Once we accept this fact of life, it frees up our attention to focus on what’s really important. It helps us reassess our priorities, and find what really matters most to us. It helps us live in the moment, and be content with existing just for the sake of existing.

It humbles us and fosters a sense of connection for other beings. It helps us step out of our own head and realize that we’re really not that important, but that’s okay, we don’t have to be. We realize that, no matter what arbitrary divisions we create amongst one another, we’re all in the same boat. Once we truly realize that we aren’t unique in our suffering, it’s hard not to love everybody.

This is why, to put it bluntly, religion needs to go. Not just because it’s false, but it creates a sense of division. Is it any surprise that religion has, and still is, responsible for a great number of atrocities? What greater division is there than the one religion creates? Is there any belief that would kindle a feeling of superiority and division more than the belief that everyone in your ingroup is going to live in harmony with one another for all of eternity, and everyone in your outgroup is going to burn in hell for the rest of eternity, and that they’ll probably deserve it? Not that I can think of.

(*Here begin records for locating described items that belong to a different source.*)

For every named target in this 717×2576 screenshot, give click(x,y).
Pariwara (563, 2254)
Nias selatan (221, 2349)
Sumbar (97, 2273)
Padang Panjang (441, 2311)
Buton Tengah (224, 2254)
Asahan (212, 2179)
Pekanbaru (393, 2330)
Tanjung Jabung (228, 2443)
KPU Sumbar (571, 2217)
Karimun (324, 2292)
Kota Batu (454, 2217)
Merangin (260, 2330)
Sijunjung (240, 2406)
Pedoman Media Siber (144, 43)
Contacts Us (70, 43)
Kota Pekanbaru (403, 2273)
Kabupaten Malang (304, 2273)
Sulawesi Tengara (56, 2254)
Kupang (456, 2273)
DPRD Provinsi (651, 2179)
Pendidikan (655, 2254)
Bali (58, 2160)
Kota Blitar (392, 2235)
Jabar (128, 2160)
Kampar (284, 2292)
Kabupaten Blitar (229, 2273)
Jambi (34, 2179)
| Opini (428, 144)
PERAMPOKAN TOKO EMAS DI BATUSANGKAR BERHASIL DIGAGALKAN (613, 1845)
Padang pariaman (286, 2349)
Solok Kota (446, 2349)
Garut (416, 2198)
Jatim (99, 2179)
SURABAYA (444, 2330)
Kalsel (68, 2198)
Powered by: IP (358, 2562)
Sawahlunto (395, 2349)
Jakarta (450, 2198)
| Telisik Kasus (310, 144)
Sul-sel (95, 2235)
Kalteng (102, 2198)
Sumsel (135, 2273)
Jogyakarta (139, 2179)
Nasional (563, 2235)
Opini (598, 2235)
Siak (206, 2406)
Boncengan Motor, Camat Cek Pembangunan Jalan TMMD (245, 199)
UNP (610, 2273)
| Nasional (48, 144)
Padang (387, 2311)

History has shown that the more we are invested in reason and enlightenment values, the better society becomes as a whole. The belief in the afterlife is no exception to this. We need to get past tribalism if we ever want to reach our full potential as a society, and the belief in heaven and hell is the greatest form of tribalism there is. If we ever truly want to live in harmony with one another we need to accept that we’re going to die, and that’s okay.

We are going to die, and that makes us the lucky ones. Most people are never going to die because they are never going to be born. The potential people who could we the sand grains of Arabia. Certainly those unborn ghosts include greater poets than Keats, scientists greater than Newton. We know this because the set of possible people allowed by our DNA so massively exceeds the set of actual people. In the teeth of these stupefying odds it is you and I, in our ordinariness, that are here.